Projecting the 16s: there’s more than a few compelling possible 16s matchups here.
– In the 8/9: Lalo Portillo likely takes on Montoya in the 16s. This is a great test for both players to see where they are right now. I thought this was the year for Montoya to really take a step forward on tour; instead he’s basically been treading water right in the 8-10 ranking all season, with no break through wins all season. Meanwhile, Portillo is coming off a win at the SLP open, where he topped both Alan Natera Chavez and Parrilla to take the title. If Portillo can beat Parrilla, he should be able to beat Montoya as well, but they’re two vastly different animals on the court in terms of game style. Can Lalo handle Montoya’s power? This will be a very telling result.
– #3 Alex Landa vs Pratt/Acuna winner: I’m assuming this is Pratt, which would make for a really compelling match here. Landa beat Pratt for the 2017 PARC title, but then Pratt turned around and beat Landa in Mar 2018 in Lombard. Pratt is a player who can give Landa some trouble. If Acuna prevails in the 32s, he’s also a player who has beaten Landa before, but under odd circumstances at the 2019 PARCs. I like Landa to advance here but it could be a battle and an upset isn’t out of the question.
– #6 Daniel De La Rosa vs #11 Keller: Keller has played all five IRT events this season … and has exited at the round of 16 in all five, losing to five different players. He now projects to play a 6th distinct player in the 16s, and faces a familiar opponent. These two are the same age; Keller knocked DLR out of the 2009 and 2011 Junior Worlds, and they’ve met a handful of times since. But only once professionally, and that was more than two years ago. DLR seems vulnerable and Keller seems motivated at this stage of their careers; could be an upset to watch for here.
– #7 Samuel Murray vs #10 Bredenbeck: these two good friends will celebrate the launch of Beast Made Clothing by .. likely having to play each other in the 16s. Two of the hardest hitters on tour, they both have wins over the other in top level competition. Look for a battle here.

● **EXTRACTED DATA**:

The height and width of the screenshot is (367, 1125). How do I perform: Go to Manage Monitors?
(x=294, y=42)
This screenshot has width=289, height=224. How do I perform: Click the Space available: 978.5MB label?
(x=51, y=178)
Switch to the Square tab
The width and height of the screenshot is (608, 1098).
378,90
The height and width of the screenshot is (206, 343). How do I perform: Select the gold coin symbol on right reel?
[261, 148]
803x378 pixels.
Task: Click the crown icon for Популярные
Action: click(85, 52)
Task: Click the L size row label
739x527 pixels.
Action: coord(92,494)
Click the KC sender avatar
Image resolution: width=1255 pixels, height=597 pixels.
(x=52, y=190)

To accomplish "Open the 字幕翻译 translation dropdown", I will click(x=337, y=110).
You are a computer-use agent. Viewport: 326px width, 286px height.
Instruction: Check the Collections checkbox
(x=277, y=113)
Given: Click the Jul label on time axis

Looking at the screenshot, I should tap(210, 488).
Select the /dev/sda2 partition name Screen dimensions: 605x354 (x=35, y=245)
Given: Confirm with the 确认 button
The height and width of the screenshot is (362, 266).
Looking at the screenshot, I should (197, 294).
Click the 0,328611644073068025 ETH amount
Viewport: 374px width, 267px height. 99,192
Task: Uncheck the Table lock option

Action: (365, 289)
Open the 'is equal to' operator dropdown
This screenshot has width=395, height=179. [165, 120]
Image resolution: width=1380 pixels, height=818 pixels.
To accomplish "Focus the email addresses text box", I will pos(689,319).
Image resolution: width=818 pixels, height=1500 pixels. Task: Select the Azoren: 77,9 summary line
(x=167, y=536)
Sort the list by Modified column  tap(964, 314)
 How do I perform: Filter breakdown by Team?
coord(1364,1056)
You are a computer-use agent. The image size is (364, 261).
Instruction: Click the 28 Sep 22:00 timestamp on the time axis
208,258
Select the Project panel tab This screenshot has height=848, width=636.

● **TASK 1**: Write out the part of the round-of-16 preview starting at "Projecting the 16s: there’s" and ending at "very telling result.".
● **TASK 2**: Decide whether each statement agrees with the round-of-16 preview, and support each yes or no with a quotation: (a) Portillo won the SLP open by beating Alan Natera Chavez and Parrilla. (b) Keller and De La Rosa have met several times as professionals. (c) Landa beat Pratt in Lombard in March 2018.
● **TASK 3**: According to the round-of-16 preview, in which years did Keller knock De La Rosa out of the Junior Worlds?
The data have nothing to do with the round-of-16 preview.

● **EXPECTED OUTPUT 1**:
Projecting the 16s: there’s more than a few compelling possible 16s matchups here.
– In the 8/9: Lalo Portillo likely takes on Montoya in the 16s. This is a great test for both players to see where they are right now. I thought this was the year for Montoya to really take a step forward on tour; instead he’s basically been treading water right in the 8-10 ranking all season, with no break through wins all season. Meanwhile, Portillo is coming off a win at the SLP open, where he topped both Alan Natera Chavez and Parrilla to take the title. If Portillo can beat Parrilla, he should be able to beat Montoya as well, but they’re two vastly different animals on the court in terms of game style. Can Lalo handle Montoya’s power? This will be a very telling result.

● **EXPECTED OUTPUT 2**:
(a) Yes: "Portillo is coming off a win at the SLP open, where he topped both Alan Natera Chavez and Parrilla to take the title."
(b) No: "But only once professionally, and that was more than two years ago."
(c) No: "then Pratt turned around and beat Landa in Mar 2018 in Lombard."

● **EXPECTED OUTPUT 3**: 2009 and 2011.